Left-leaning Democrats have soured on Transportation Secretary Pete Buttigieg in response to the mass flight cancelations during the holiday season despite his promise to fix the problem back in September of this year.
In a tweet on Thursday, Rep. Ro Khanna (D-CA), one of the few Democrats who criticized Twitter’s decision to censor the Hunter Biden laptop story, publicly scolded Buttigieg for not sticking to his pledge to hold airlines accountable.
“Nearly six months ago @BernieSanders & I called for Buttigieg to implement fines & penalties on airlines for cancelling flights. Why were these recommendations not followed?” the congressman tweeted. “This mess with Southwest could have been avoided. We need bold action.”
In September, roughly a week after Buttigieg received a bipartisan letter from 38 state attorneys general across the country demanding his department do more to fix the problem, the transportation secretary said the situation would improve come Christmas, when comedian James Corden pressed him on the topic:
The good news is people are going back to the skies. They have the income. They have the inclination. We’ve put off holidays, we’ve put off trips for two years, we’re finally doing it again, which is great. But, we need to make sure that the system is ready. If you’ve ever been mistreated by an airline. If they haven’t given you the refund they owe you, if they haven’t lived up to their customer service obligations, we will have your back.
Pete Buttigieg said that the government created a website to hold the airlines accountable, adding that most agreed to refund customers in the event of a flight cancellation as well as provide hotels and meal vouchers.
“When they actually fail to live up to the rules, there’s serious enforcement behind that and we want to know if that’s happened to you,” he concluded.
Khanna, who more closely aligns with the Bernie Sanders populist wing of the Democrat Party, was also joined by former Ohio state Sen. Nina Turner and journalist David Sirota, another Bernie Sanders ally. Sirota wrote:
For months, state law enforcement officials of both parties have been sounding alarms about airlines mistreating their customers. But because of a four-decades-old federal preemption law, those officials cannot take action to protect consumers, even as airlines have benefited from billions of dollars of government support, and even as federal regulators have refused to use their power.
“This is incompetence,” Turner wrote in a tweet that linked to Sirota’s reporting. “This is what placing unqualified people in positions of power to do the bidding of corporations will get you. There is a direct line from Secretary Buttigeig to the Southwest Airlines debacle and we shouldn’t pretend there isn’t.”
Sen. Bernie Sanders (I-VT) also called upon the Transportation Department to hold the airlines, primarily Southwest, accountable.
“Southwest’s flight delays & cancellations are beyond unacceptable.
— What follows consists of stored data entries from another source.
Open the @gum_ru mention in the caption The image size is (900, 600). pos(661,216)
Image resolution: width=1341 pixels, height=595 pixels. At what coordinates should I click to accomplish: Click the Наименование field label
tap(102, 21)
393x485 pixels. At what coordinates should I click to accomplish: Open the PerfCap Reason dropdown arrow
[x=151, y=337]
This is a company that got a $7 billion taxpayer bailout & will be handing out $428 million in dividends to their wealthy shareholders,” he wrote. “@USDOT must hold Southwest’s CEO accountable for his greed and incompetence.”
As the report from The Lever noted, few to none of Buttigieg’s promises materialized by the Christmas travel season, with Southwest Airlines being the biggest culprit, stranding thousands of Americans. In September, for instance, the anti-monopoly think tank American Economic Liberties Project (AELP) noted that the department had yet to issue a single fine against the more politically powerful airlines.
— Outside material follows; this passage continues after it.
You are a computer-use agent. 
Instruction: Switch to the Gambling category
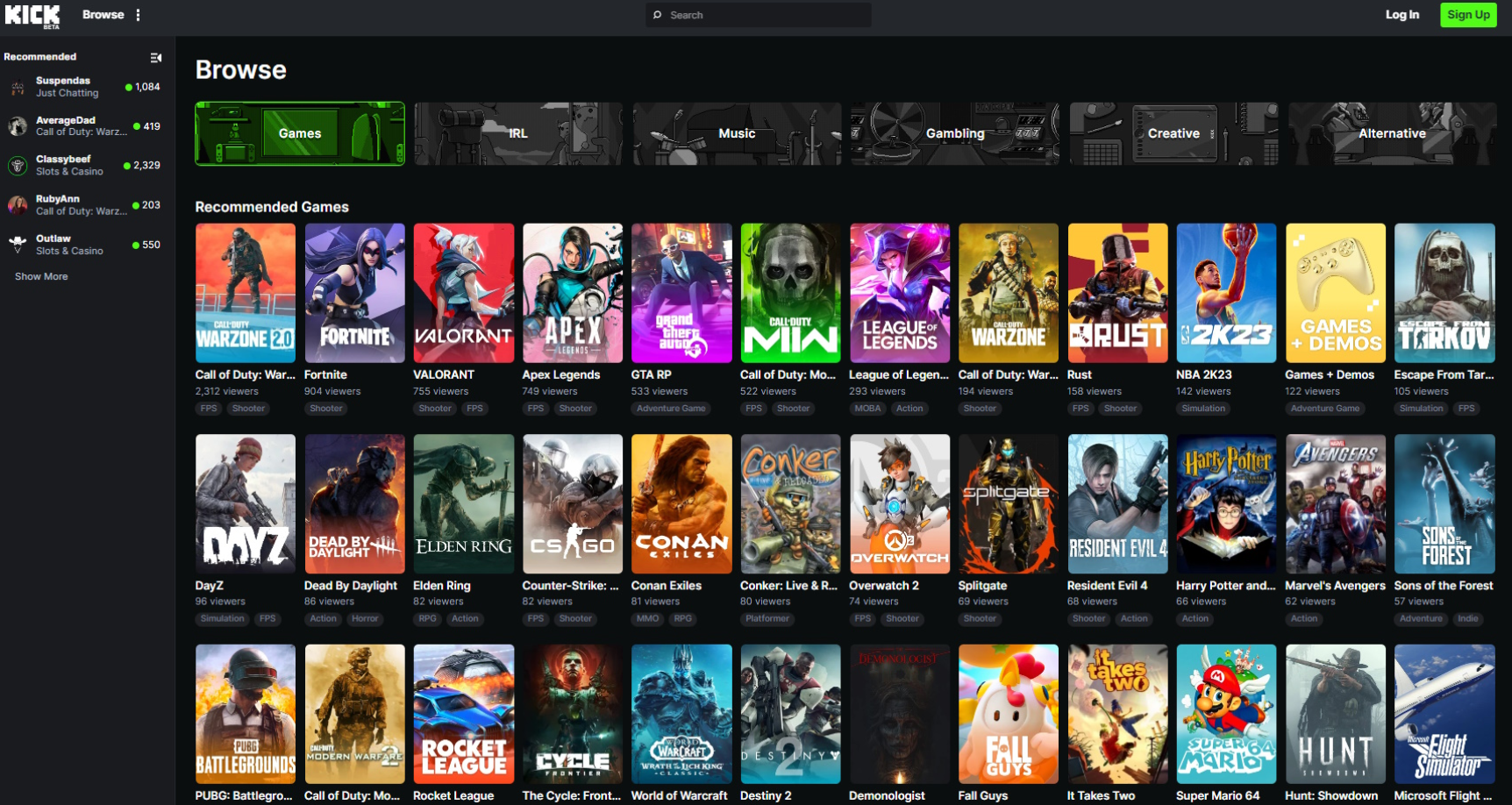[x=955, y=133]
“The Department of Transportation has announced a rule on refunds that won’t take effect for at least 2-3 years, sent the airline CEOs a letter, and promised to unveil an information dashboard,” wrote the AELP. “It has yet to fine any U.S. airline a single dollar for unpaid refunds, flight cancellations, or systematic violations of consumer protection law, and has issued fewer enforcement orders in 2021 than in any single year of the Trump and Obama administrations.”